Et pour ce qui est des assureurs, là aussi, rassurez-vous : les groupes d'assurance sauront toujours dire qu'ils peuvent couvrir le risque du développement.
M. Claude Huriet. A quel prix !
M. Jean-Marie Girault. C'est la raison pour laquelle je voterai le texte que nous propose la commission. Si par malheur il était rejeté, je voterais, bien entendu, le texte du Gouvernement.
M. Pierre Fauchon, rapporteur. Je demande la parole.
M. le président. La parole est à M. le rapporteur.
M. Pierre Fauchon, rapporteur. Je ne répondrai pas dans l'immédiat aux observations de mon collègue Claude Huriet, qui portent sur la question des médicaments. Ce sujet aura davantage sa place lorsque nous aborderons l'examen de l'amendement du Gouvernement, si toutefois nous sommes conduits à en parler. A cet égard, je dois, bien sûr, être extrêmement prudent dans mes prévisions ! (Sourires.) Ainsi que M. Jean-Marie Girault l'a fort bien dit en une formule à la remarquable concision, il n'est pas besoin de s'inquiéter : les assureurs trouveront toujours le moyen d'assurer.

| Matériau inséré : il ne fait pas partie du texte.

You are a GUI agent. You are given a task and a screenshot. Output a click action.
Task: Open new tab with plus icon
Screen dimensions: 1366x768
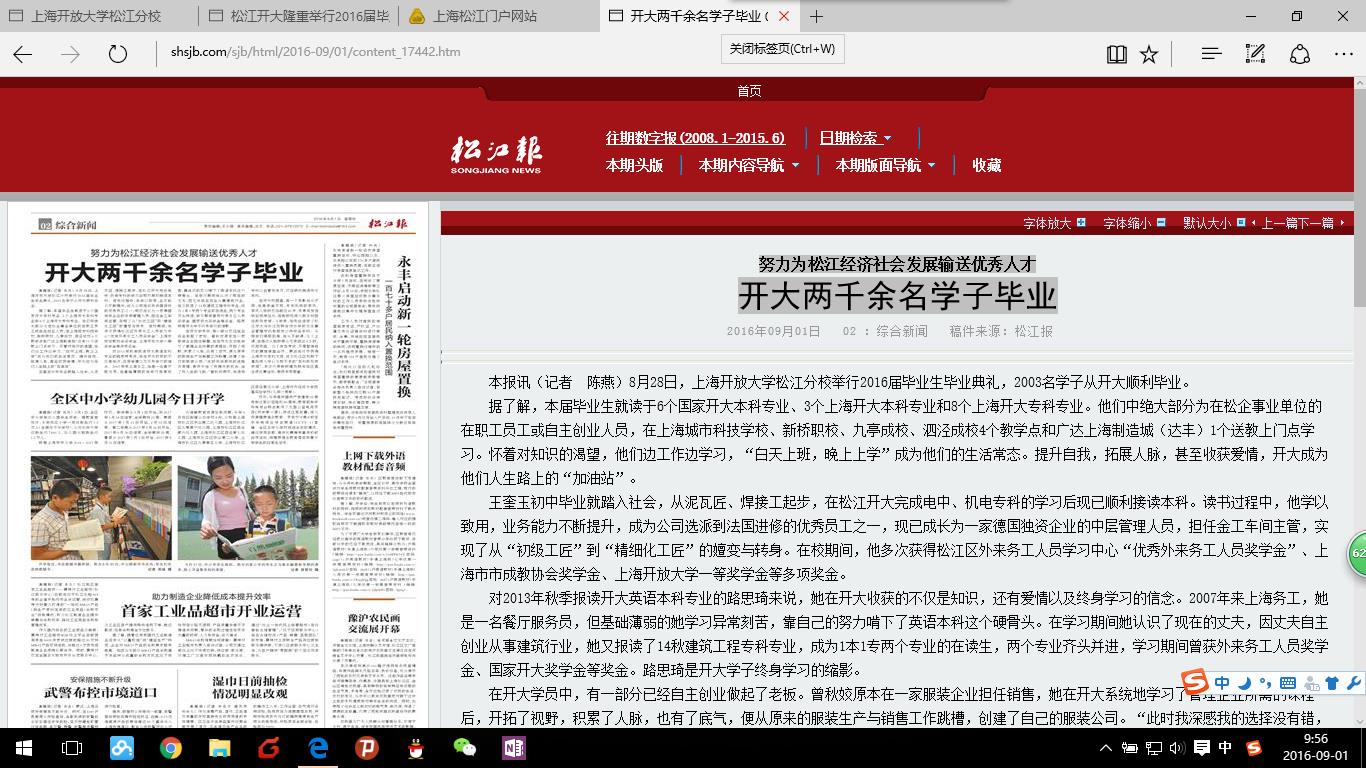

M. Claude Huriet. A quel prix !
M. Pierre Fauchon, rapporteur. Monsieur Marini, vous avez cité un long texte. J'ai l'habitude de ce genre de citation et, chaque fois, je demande qu'on me procure une police où ce cas soit expressément exclu. Une police énumère des cas de non-assurance : il y en a même de plus en plus dans les contrats ! Il n'est tout de même pas difficile d'ajouter un énième cas, où il serait précisé que le contrat ne couvre pas la responsabilité civile dans les cas de risque de développement.
Une telle police, aujourd'hui, n'existe pas. Depuis vingt ans, on me dit qu'elle va exister. On me dit : « Attention ! On ve va pas pouvoir tenir ! » Or, depuis vingt ans, on tient ! Et je soutiens même que l'on peut continuer à tenir.

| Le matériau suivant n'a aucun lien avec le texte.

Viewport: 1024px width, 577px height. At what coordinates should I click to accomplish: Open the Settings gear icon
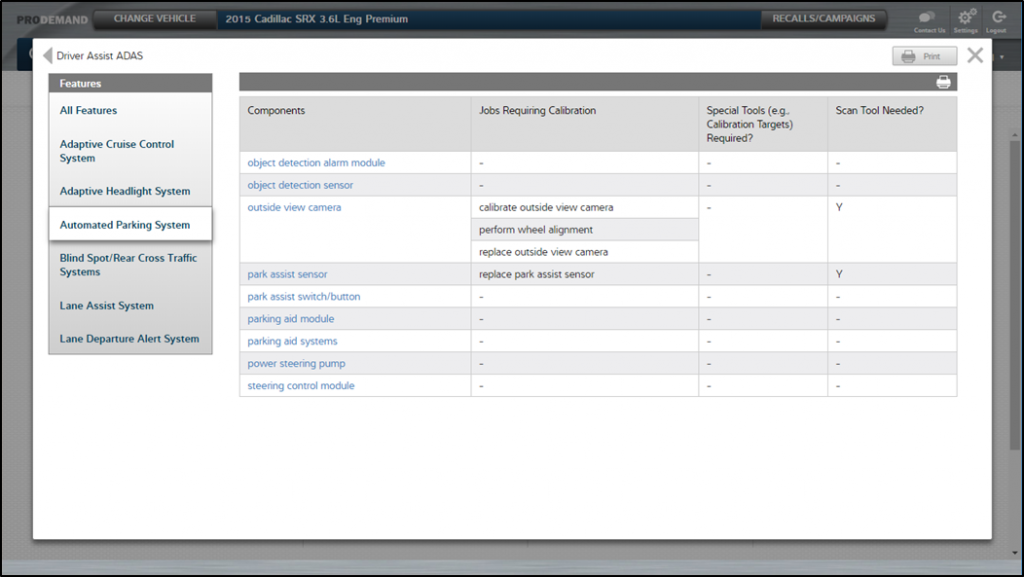(965, 18)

Je signale au passage à M. Calmejane qu'on ne peut pas dire que les professionnels continuent de produire mais qu'ils s'attendent à la transposition de la directive avec la faculté d'exonération pour risque de développement. Cela fait quinze ans qu'ils s'y attendent ! Mais ils ont produit, et tout ce qu'ils ont produit avant la transposition de la directive dans les termes que vous souhaitez leur fait tout de même encourir de sérieuses responsabilités.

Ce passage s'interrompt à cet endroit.